(Element and text position data)
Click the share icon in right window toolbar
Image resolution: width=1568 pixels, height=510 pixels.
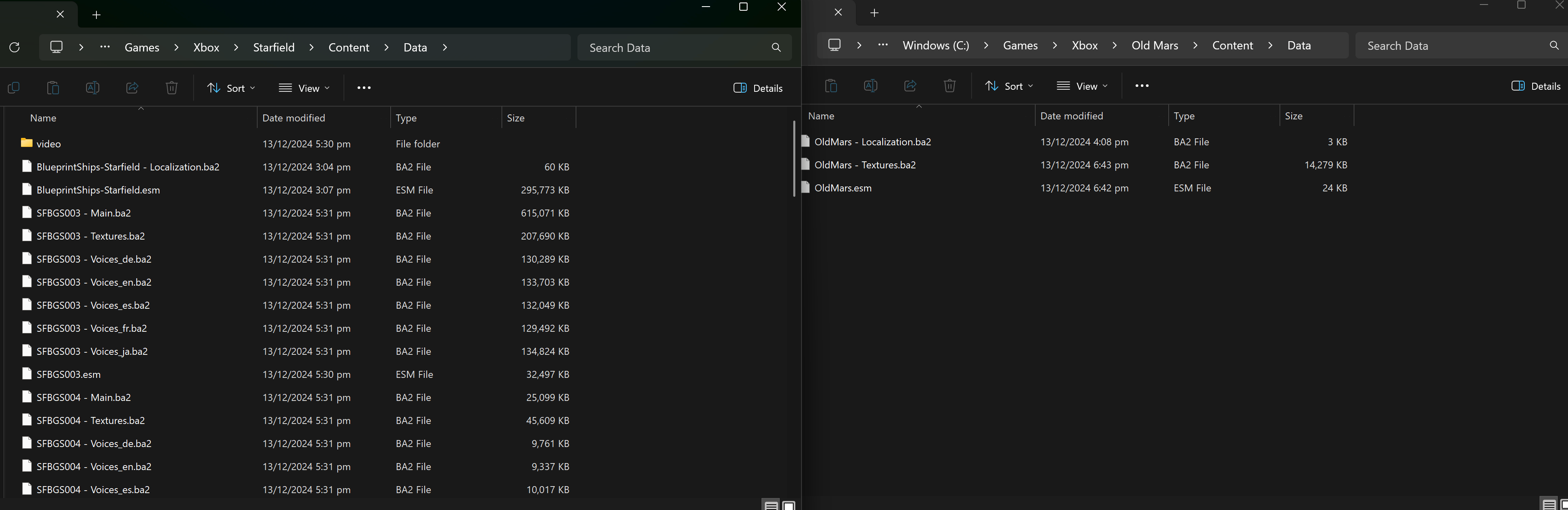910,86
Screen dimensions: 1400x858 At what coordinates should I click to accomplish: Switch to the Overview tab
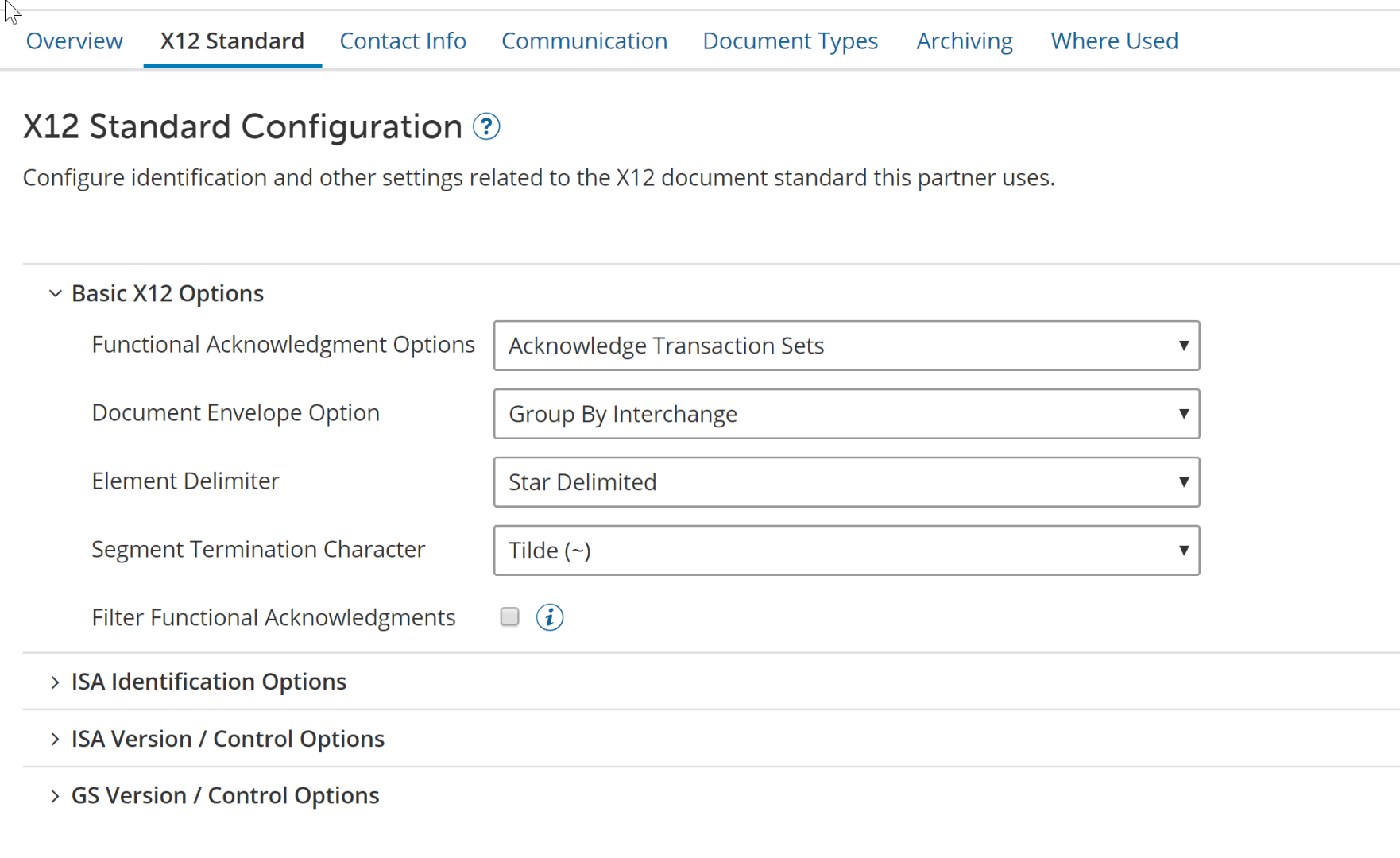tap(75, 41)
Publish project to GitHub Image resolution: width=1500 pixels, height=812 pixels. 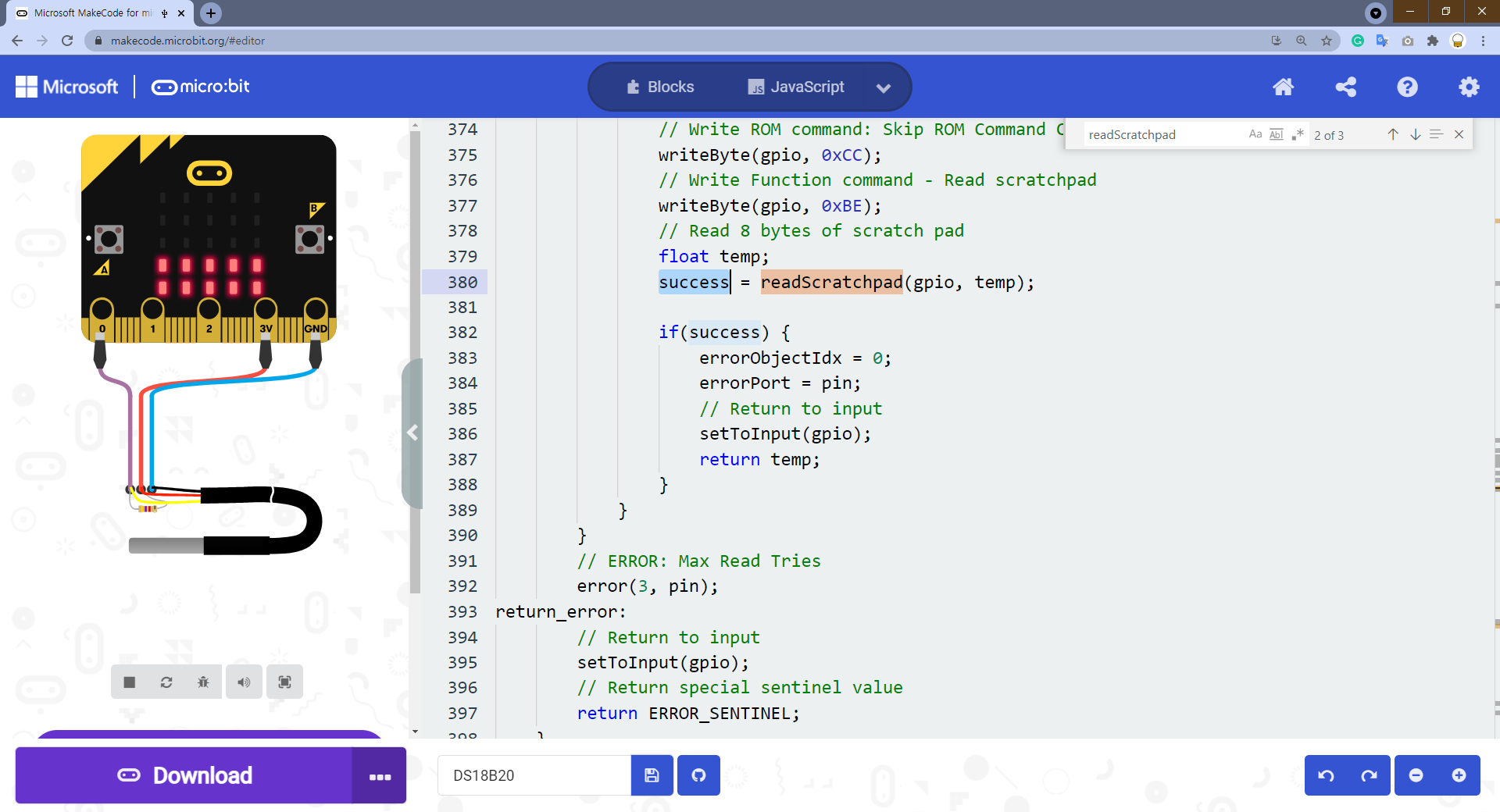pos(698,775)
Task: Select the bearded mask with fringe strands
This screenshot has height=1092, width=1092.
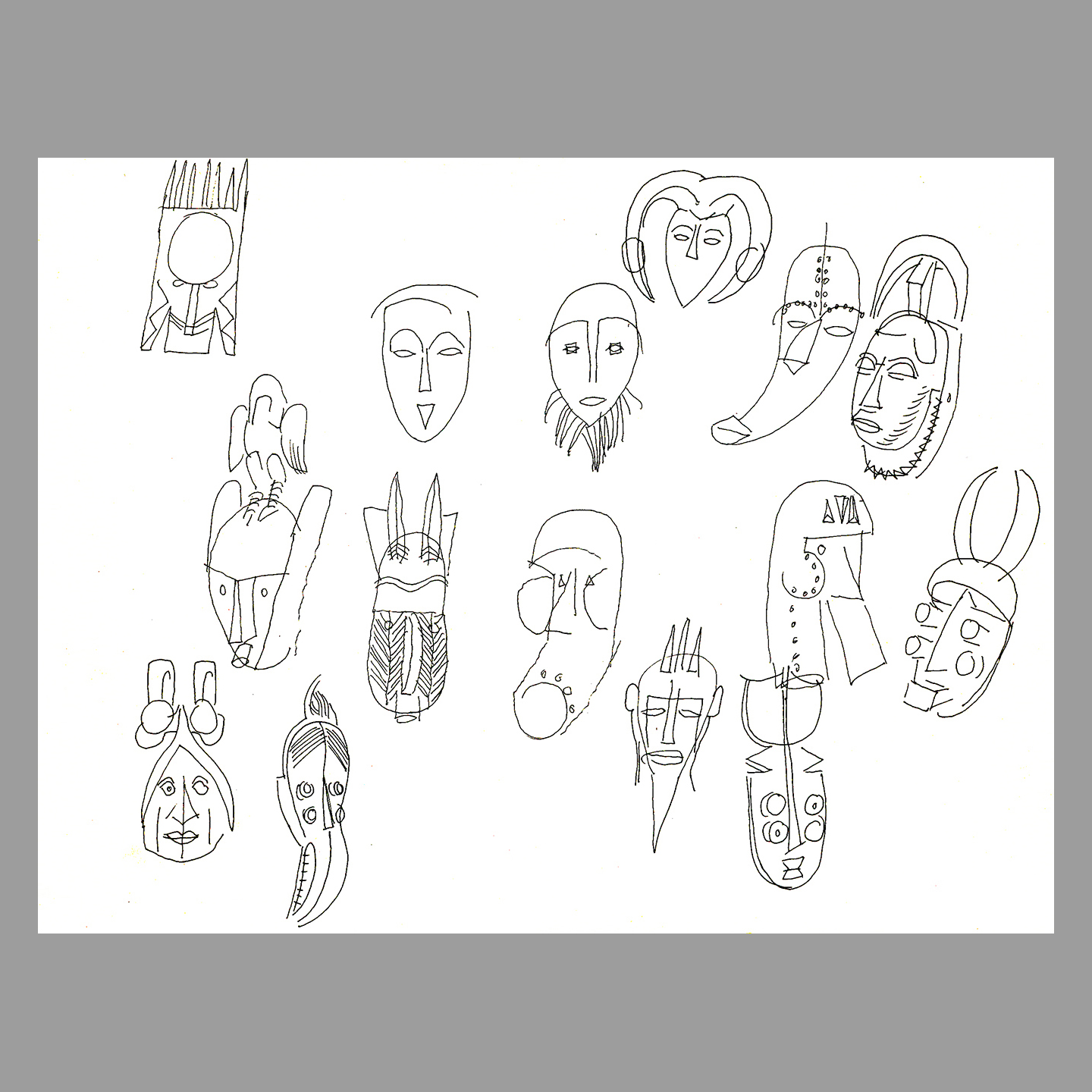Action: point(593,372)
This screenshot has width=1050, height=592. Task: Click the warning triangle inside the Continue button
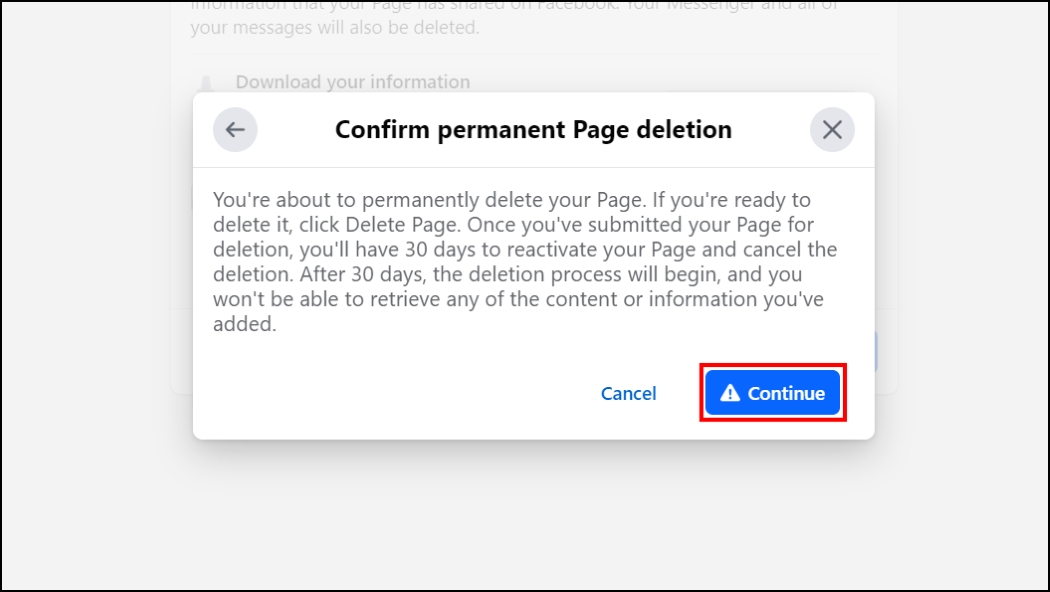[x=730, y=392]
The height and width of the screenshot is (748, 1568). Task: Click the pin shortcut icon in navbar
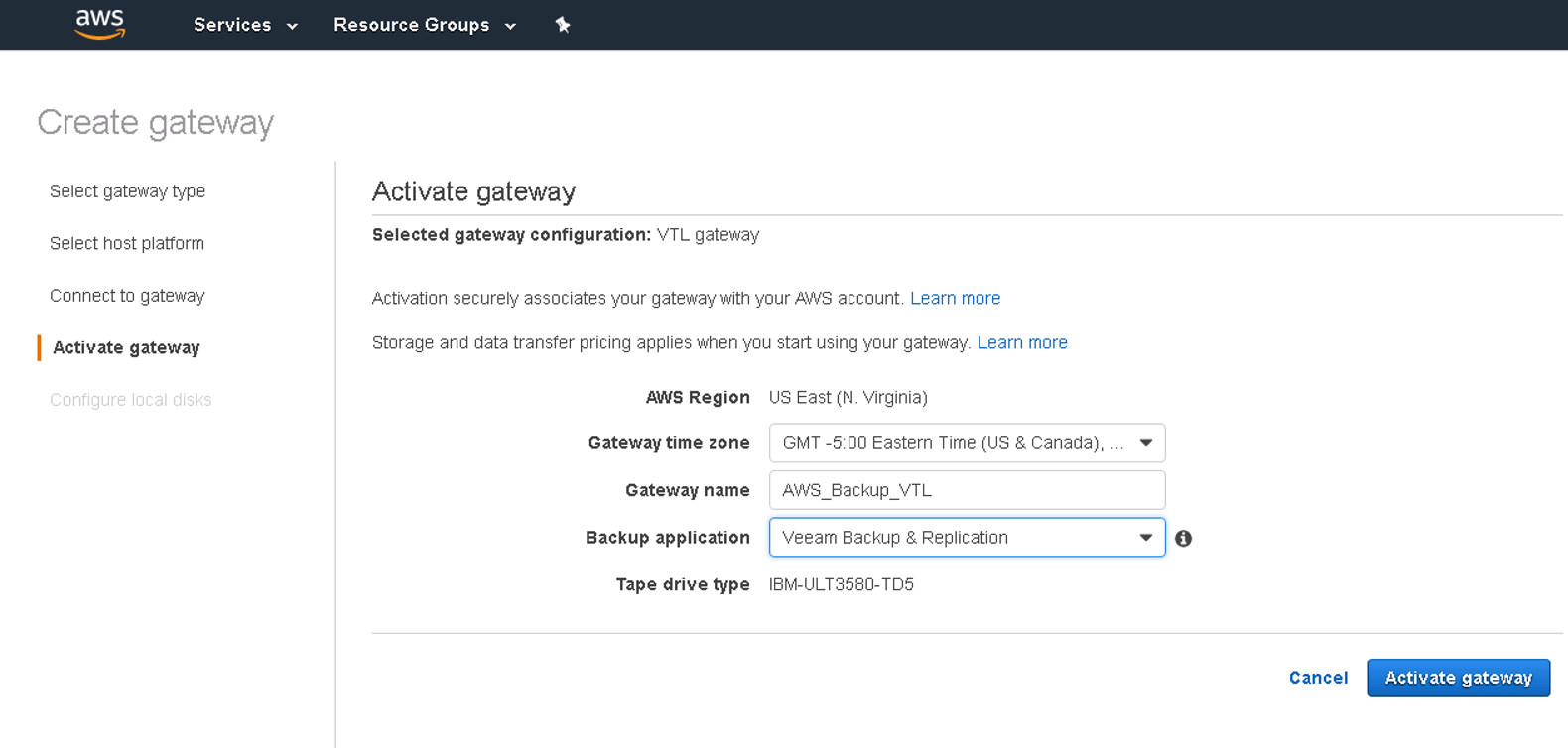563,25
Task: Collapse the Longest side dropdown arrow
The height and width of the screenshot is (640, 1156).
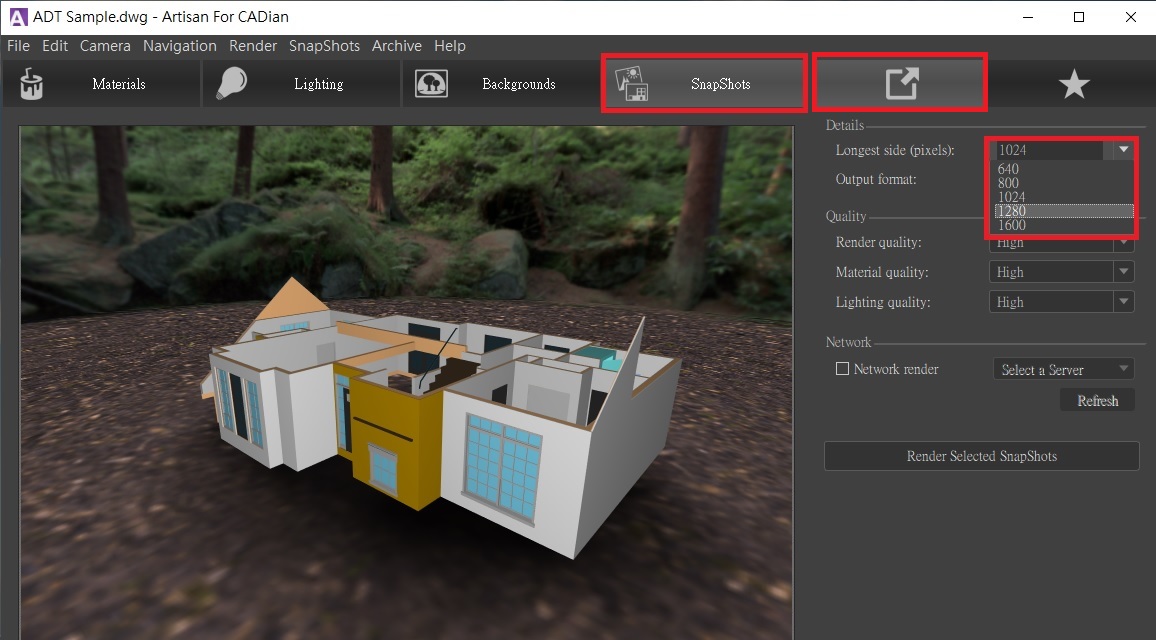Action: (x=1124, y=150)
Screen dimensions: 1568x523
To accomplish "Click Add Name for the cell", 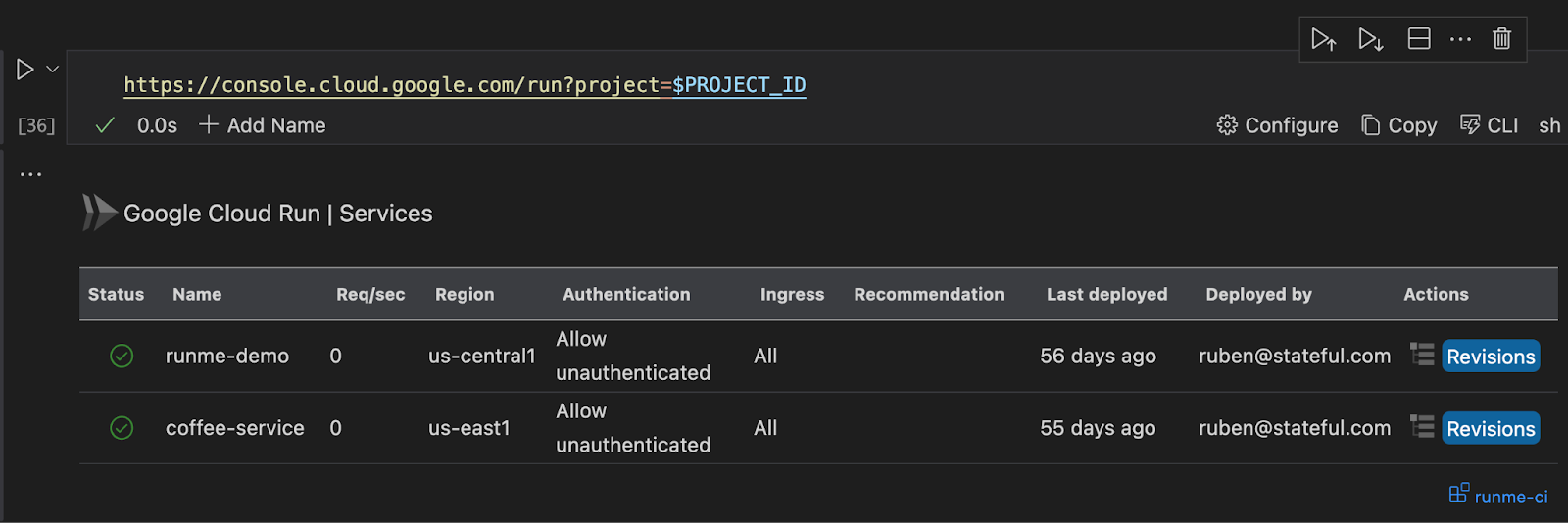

• CHALLENGE: Pull out every line above that contains the word "dimensions". Case counts, so match capital and lowercase letters exactly.

• TASK OUTPUT:
Screen dimensions: 1400x858 At what coordinates should I click to accomplish: Switch to the Overview tab
Screen dimensions: 1568x523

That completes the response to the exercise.